Saved entries
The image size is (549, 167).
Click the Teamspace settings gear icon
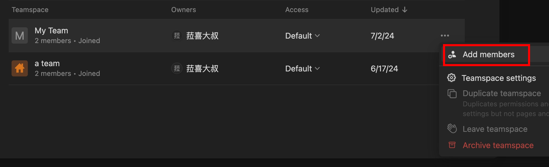coord(451,78)
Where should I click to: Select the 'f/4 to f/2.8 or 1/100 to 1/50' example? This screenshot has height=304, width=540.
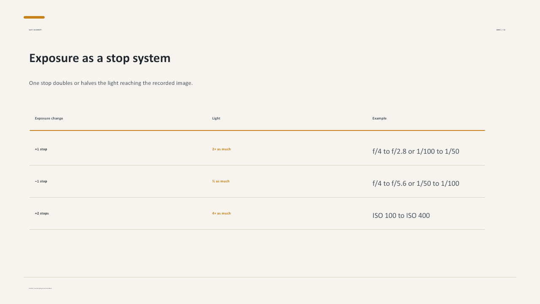pyautogui.click(x=416, y=151)
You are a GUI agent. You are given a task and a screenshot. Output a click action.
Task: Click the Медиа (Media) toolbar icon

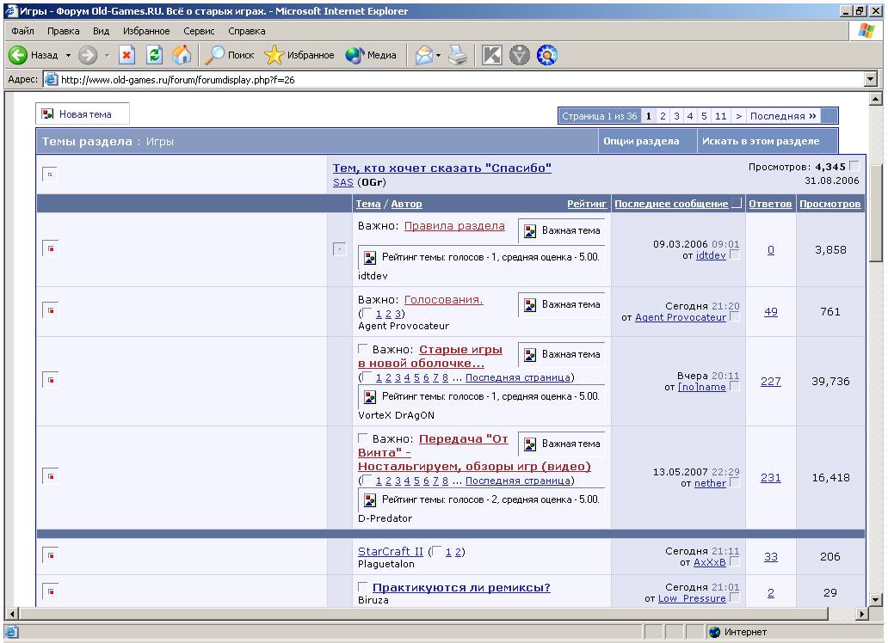pos(371,55)
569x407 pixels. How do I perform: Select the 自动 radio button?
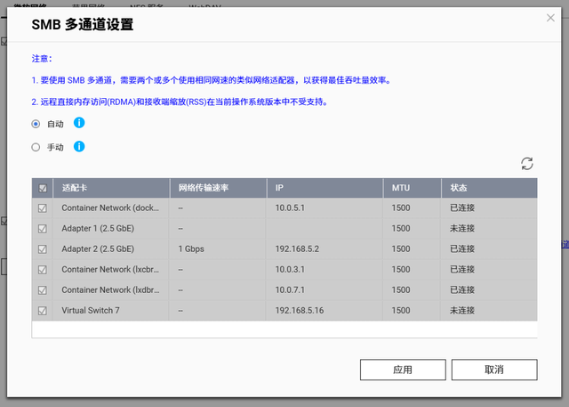tap(36, 124)
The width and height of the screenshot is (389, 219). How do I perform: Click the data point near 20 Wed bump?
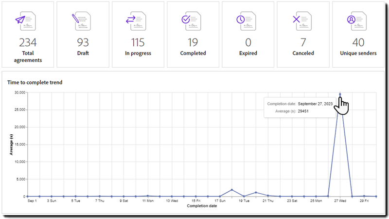coord(256,193)
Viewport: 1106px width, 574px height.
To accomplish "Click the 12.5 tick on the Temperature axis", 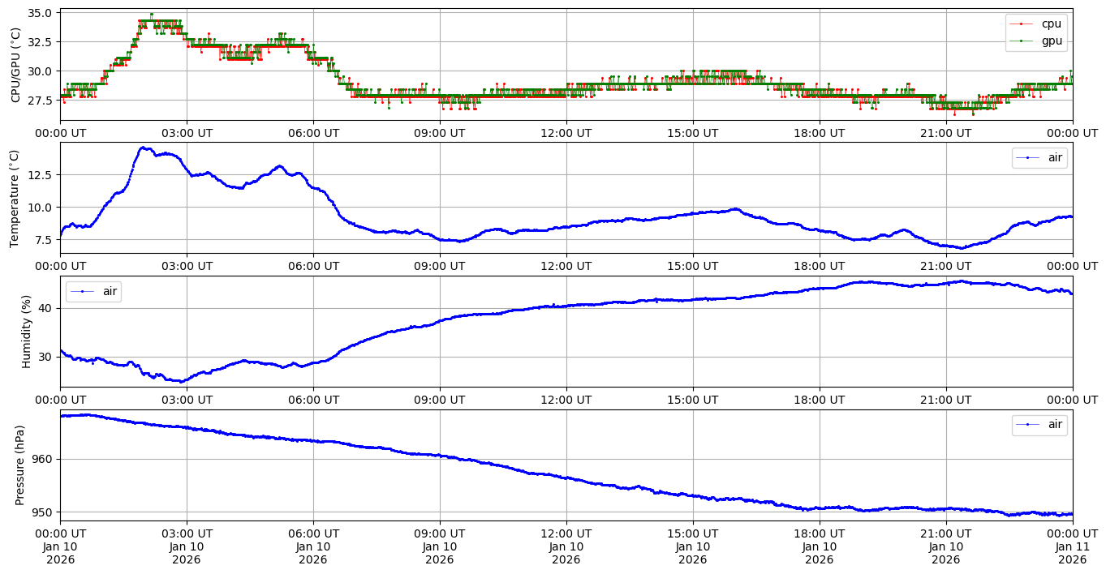I will tap(41, 175).
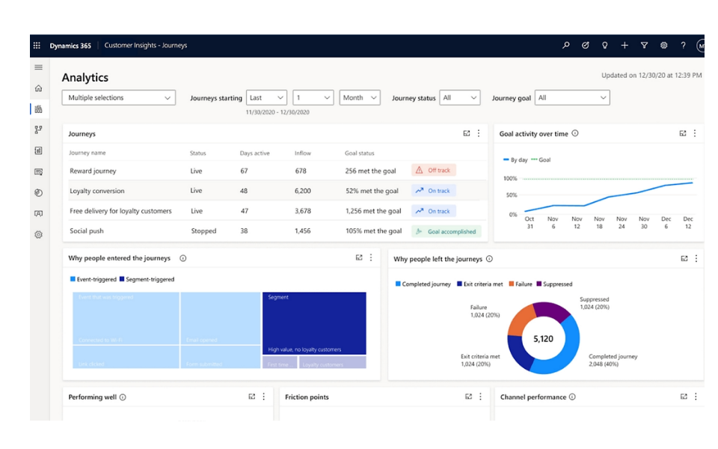Go to Home via sidebar house icon

coord(38,88)
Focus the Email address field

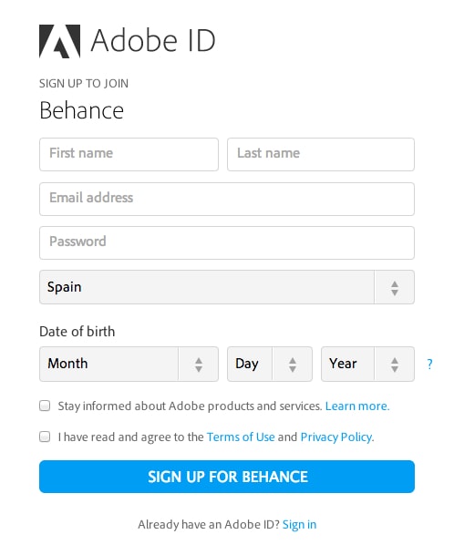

▶ What you will do
Would you give again, exactly, the lines in the data above that run from the line containing "569x407 pixels. How" to the line containing "Viewport: 1106px width, 574px height."? Include both ends and no pictures.

▶ Exercise output
569x407 pixels. How do I perform: Select the 自动 radio button?
tap(36, 124)
The width and height of the screenshot is (389, 219). How do I perform: Click the data point near 20 Wed bump?
coord(256,193)
Viewport: 1106px width, 574px height.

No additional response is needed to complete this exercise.